Data records:
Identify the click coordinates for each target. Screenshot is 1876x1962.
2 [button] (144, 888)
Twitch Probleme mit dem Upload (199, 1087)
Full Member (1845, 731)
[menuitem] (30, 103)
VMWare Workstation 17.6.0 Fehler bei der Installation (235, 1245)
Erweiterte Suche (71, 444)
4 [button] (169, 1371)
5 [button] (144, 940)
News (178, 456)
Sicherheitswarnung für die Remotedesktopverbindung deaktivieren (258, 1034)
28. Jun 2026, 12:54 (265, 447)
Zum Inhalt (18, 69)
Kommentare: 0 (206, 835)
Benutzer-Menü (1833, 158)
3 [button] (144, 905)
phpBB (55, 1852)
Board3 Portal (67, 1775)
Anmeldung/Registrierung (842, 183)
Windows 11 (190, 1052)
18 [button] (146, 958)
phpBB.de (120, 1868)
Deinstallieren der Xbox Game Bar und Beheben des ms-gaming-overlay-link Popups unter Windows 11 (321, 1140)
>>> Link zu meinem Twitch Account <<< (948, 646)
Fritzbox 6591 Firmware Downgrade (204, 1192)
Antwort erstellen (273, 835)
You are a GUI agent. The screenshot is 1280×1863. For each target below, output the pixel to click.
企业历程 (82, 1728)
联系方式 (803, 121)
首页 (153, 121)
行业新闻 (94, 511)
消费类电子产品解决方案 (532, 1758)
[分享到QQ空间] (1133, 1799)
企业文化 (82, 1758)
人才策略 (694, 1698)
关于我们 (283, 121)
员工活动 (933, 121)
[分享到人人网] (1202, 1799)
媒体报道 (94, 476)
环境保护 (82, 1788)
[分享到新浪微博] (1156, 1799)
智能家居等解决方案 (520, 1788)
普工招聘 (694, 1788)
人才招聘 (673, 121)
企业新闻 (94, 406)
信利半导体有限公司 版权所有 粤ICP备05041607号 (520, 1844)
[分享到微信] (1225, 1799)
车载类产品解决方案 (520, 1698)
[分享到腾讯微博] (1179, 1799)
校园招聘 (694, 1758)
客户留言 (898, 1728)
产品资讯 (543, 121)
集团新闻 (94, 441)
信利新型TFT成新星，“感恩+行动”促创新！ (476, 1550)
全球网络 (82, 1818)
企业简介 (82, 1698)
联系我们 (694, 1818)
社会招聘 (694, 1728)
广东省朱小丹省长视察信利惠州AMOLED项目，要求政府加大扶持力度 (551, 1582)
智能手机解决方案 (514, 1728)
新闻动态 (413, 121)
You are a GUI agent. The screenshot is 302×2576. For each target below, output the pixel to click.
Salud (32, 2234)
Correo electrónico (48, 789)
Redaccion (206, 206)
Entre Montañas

Problem description: Using the data above, reproduce exactly the lines between those holding "Twitch Probleme mit dem Upload (199, 1087)" and "Windows 11 (190, 1052)", inclusive, and no others.

Answer to the problem:
Twitch Probleme mit dem Upload (199, 1087)
Full Member (1845, 731)
[menuitem] (30, 103)
VMWare Workstation 17.6.0 Fehler bei der Installation (235, 1245)
Erweiterte Suche (71, 444)
4 [button] (169, 1371)
5 [button] (144, 940)
News (178, 456)
Sicherheitswarnung für die Remotedesktopverbindung deaktivieren (258, 1034)
28. Jun 2026, 12:54 (265, 447)
Zum Inhalt (18, 69)
Kommentare: 0 (206, 835)
Benutzer-Menü (1833, 158)
3 [button] (144, 905)
phpBB (55, 1852)
Board3 Portal (67, 1775)
Anmeldung/Registrierung (842, 183)
Windows 11 (190, 1052)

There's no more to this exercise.